Reproduce the records below verbatim, from the line that contains "Choose the radio button for the ours account" to the line that contains "Choose Open with", including both of those lines.

++++++++++

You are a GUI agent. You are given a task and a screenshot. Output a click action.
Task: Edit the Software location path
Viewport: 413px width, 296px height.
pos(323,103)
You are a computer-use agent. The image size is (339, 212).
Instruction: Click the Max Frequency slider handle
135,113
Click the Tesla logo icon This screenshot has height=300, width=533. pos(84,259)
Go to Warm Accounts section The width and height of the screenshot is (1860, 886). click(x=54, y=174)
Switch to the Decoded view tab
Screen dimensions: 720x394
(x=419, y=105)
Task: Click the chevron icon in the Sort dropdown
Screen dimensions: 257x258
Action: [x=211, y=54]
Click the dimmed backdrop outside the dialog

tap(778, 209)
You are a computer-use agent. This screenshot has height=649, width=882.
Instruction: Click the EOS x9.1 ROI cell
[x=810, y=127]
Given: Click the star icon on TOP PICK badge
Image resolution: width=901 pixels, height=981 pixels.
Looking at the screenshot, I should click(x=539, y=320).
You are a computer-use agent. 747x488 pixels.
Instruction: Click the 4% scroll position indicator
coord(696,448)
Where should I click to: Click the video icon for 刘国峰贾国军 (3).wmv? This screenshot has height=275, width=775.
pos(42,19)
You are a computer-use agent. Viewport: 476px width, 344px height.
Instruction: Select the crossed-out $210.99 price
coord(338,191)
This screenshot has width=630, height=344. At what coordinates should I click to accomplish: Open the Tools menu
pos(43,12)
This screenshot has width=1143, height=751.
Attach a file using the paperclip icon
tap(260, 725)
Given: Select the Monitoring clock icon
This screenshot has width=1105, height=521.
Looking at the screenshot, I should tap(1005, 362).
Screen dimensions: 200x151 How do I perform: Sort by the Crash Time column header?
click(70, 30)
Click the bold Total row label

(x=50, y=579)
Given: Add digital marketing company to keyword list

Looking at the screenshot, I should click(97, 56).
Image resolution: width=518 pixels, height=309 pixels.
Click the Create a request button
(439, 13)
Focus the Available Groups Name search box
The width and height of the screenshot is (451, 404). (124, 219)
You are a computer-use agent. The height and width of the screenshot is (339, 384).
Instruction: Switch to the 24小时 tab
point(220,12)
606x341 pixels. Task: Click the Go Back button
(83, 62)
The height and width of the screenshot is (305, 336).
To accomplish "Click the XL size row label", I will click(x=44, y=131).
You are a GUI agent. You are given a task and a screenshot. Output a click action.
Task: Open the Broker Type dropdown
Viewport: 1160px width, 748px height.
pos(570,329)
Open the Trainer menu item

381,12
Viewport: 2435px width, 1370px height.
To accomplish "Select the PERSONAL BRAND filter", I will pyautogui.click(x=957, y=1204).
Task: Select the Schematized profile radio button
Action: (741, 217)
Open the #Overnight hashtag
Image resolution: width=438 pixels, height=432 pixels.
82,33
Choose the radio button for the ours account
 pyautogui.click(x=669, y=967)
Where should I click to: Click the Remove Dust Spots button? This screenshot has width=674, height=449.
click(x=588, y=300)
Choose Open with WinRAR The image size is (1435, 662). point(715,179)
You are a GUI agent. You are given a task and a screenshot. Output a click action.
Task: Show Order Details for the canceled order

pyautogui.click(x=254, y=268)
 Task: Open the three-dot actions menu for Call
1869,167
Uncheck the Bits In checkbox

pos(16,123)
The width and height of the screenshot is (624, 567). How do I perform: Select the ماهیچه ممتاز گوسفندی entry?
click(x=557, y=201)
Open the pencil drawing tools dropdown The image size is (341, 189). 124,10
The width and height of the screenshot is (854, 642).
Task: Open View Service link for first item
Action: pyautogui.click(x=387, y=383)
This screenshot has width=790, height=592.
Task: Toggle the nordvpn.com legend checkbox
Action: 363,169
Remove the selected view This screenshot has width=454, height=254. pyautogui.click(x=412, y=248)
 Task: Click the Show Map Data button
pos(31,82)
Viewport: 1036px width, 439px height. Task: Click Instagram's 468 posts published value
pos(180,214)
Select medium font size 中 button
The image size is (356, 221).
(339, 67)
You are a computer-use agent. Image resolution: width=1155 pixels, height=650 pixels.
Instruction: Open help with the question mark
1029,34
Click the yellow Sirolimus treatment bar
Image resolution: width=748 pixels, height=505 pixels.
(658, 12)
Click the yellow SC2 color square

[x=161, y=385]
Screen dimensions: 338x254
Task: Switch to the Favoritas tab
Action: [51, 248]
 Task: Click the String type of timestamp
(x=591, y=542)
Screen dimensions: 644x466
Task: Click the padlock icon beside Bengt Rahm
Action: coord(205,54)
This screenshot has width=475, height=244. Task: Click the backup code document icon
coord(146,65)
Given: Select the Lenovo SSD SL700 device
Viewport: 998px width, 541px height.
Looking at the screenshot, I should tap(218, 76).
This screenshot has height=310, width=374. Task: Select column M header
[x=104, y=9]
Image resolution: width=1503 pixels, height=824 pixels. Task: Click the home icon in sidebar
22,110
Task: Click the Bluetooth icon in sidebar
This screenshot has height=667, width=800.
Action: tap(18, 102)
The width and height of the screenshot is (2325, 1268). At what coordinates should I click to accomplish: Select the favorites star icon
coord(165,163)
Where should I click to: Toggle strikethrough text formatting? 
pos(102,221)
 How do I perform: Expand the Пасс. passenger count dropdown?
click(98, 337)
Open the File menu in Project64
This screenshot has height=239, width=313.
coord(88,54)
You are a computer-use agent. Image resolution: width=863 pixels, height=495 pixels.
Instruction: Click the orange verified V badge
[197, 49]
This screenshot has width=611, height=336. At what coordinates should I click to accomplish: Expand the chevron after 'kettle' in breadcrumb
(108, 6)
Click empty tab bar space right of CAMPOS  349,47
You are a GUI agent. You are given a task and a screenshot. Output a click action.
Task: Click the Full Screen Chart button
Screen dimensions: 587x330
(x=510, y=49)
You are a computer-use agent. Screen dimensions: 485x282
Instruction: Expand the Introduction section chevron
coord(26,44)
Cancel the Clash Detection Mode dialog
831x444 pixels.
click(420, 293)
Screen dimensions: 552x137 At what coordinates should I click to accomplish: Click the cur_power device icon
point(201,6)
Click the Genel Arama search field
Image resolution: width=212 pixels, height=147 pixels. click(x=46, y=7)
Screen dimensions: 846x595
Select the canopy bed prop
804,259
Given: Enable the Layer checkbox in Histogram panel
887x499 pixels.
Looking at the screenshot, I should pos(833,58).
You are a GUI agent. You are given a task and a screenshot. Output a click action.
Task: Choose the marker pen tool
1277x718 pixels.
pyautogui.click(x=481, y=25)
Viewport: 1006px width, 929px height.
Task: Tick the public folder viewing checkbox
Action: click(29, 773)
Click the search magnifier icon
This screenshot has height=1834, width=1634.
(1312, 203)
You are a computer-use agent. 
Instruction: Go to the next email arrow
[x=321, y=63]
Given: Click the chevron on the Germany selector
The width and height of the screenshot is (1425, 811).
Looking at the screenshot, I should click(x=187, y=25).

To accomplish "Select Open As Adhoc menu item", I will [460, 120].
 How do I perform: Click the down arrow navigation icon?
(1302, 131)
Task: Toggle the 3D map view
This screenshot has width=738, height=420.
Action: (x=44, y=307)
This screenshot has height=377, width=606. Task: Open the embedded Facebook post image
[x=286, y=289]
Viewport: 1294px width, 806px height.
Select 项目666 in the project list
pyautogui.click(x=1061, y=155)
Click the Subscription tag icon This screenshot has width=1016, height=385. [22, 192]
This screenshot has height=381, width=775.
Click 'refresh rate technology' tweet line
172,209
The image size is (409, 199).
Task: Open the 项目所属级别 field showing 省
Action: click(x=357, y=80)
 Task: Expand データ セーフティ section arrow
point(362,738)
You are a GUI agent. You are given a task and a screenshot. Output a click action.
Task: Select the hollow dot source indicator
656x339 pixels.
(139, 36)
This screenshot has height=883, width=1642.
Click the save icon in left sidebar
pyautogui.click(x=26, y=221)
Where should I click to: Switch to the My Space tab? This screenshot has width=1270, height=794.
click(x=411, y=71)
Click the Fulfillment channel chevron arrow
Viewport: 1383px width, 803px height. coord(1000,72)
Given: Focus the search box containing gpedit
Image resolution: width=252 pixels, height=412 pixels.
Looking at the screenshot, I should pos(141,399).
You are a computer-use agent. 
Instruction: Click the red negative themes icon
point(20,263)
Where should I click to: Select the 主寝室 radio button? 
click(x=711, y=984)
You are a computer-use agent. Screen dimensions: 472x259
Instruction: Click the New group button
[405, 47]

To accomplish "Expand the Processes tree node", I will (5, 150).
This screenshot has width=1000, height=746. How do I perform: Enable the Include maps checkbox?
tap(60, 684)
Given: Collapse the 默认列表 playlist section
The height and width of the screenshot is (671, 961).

++++++++++

## COMPLETED TASK:
Choose the radio button for the ours account
 pyautogui.click(x=669, y=967)
Where should I click to: Click the Remove Dust Spots button? This screenshot has width=674, height=449.
click(x=588, y=300)
Choose Open with WinRAR The image size is (1435, 662). point(715,179)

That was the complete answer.